Restauratieachterstand monumenten dreigt opnieuw

De Vereniging Particuliere Historische Buitenplaatsen (VPHB) waarschuwt minister Bussemaker (OCW) en staatssecretaris Wiebes (Financiën) voor een monumentale vergissing. De vandaag voorgestelde plannen om de fiscale aftrek van onderhoud voor rijksmonumenten af te schaffen hebben grote gevolgen voor particuliere eigenaren van rijksmonumenten. De kans is groot dat hierdoor op termijn een nieuwe restauratieachterstand ontstaat.

Historische buitenplaatsen zijn bijzondere rijksmonumenten die de cultuurhistorische juwelen van het Nederlandse landschap vormen. Door een gebrek aan financiën zijn veel van deze buitenplaatsen door de eeuwen heen verdwenen. Slechts een klein aantal van deze monumenten is overgebleven en wordt nog bewoond. Het beheren en in stand houden van deze uitzonderlijke monumentale woningen is een tijdrovende bezigheid en ook kostbaarder dan een “gewone” woning. De laatste decennia heeft de overheid dan ook een beleid gevoerd dat restauratie en instandhouding bevorderde. Het onderhoud moet gedaan worden door specialisten, die de gewenste kwaliteit kunnen leveren. Zoals de uitstraling van stadsmonumenten in steden is, zo zijn ook de buitenplaatsen van groot belang voor de aantrekkingskracht en de belevingswaarde van het landschap.

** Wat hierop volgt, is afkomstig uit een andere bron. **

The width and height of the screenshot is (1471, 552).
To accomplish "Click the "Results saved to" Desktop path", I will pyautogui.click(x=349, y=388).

Om het onderhoud van ons cultureel erfgoed vanuit de gemeenschap te steunen zijn de afgelopen decennia verschillende subsidieregelingen, laagrentende leningen en andere maatregelen ingevoerd. De belangrijkste van deze voorzieningen is de mogelijkheid om 80% van de onderhoudskosten voor deze rijksmonumenten in particulier eigendom fiscaal te verrekenen. Als het aan de minister van OCW en de staatssecretaris van Financiën ligt zal deze regeling per 1 januari a.s. overgaan in een overgangsregeling die uiteindelijk zal leiden tot volledige afschaffing ervan. Deze afschaffing treft uitsluitend ca. 25.000 particuliere eigenaren van woonhuismonumenten.

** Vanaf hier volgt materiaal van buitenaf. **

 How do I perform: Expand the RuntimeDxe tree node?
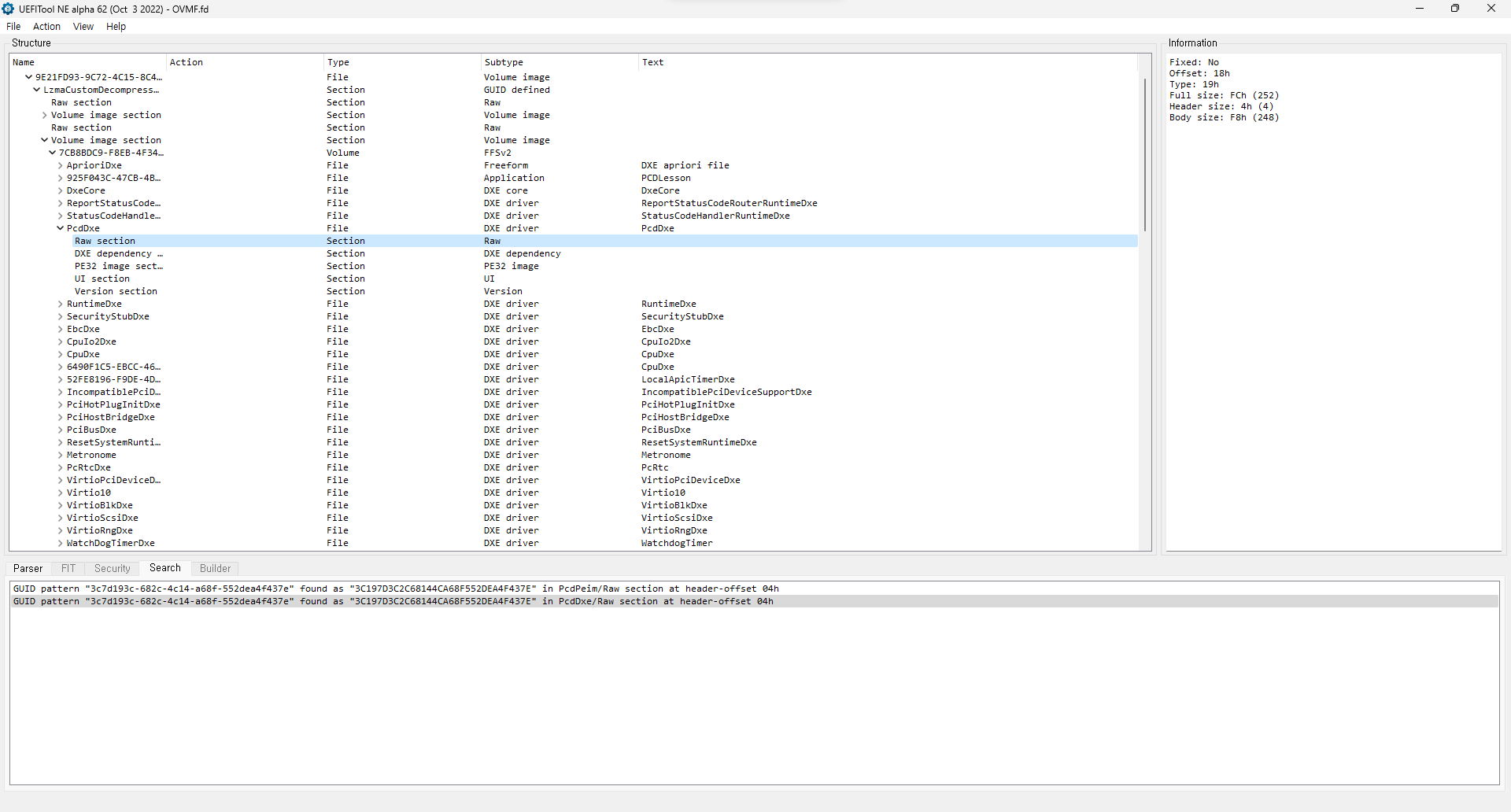point(61,304)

Terug naar een restauratieachterstand
Deze aanpassing staat haaks op het landelijke monumentenbeleid van de afgelopen jaren. Dat was er op gericht om de in de jaren ’80 en ’90 ontstane restauratieachterstand in te halen en daarna op peil te houden. Naast het maatschappelijke belang moet ook rekening worden gehouden met het feit dat het aanwijzen van een woning tot rijksmonument grote belemmeringen oplevert voor eigenaren. Deze belemmering wordt tot op heden gecompenseerd door een fiscale aftrek voor woonhuizen en subsidies voor de overige monumenten. Met de invoering van de Erfgoedwet per 1 juli jl. zijn op verzoek van de Tweede Kamer de verplichtingen voor eigenaren van rijksmonumenten zelfs verzwaard door de in de wet opgenomen onderhoudsplicht.

Per Insinger (Voorzitter VPHB) wijst op de mogelijkheid dat het gevolg van deze aanpassingen zal zijn dat er op termijn een nieuwe nationale restauratieachterstand ontstaat: “Met het wegvallen van deze compensatie voor particuliere monumenteneigenaren ontstaat een grotere drempel voor het uitvoeren van onderhoud aan woonhuismonumenten. Het schrappen van deze fiscale aftrek in samenhang met een bescheiden verhoging van het subsidiebudget voor rijksmonumenten lijkt vooral te zijn ingegeven door de wens om per saldo een bezuiniging te realiseren. Dit is niet in het belang van het Nederlands cultureel erfgoed en dus een duidelijke stap terug in de tijd”.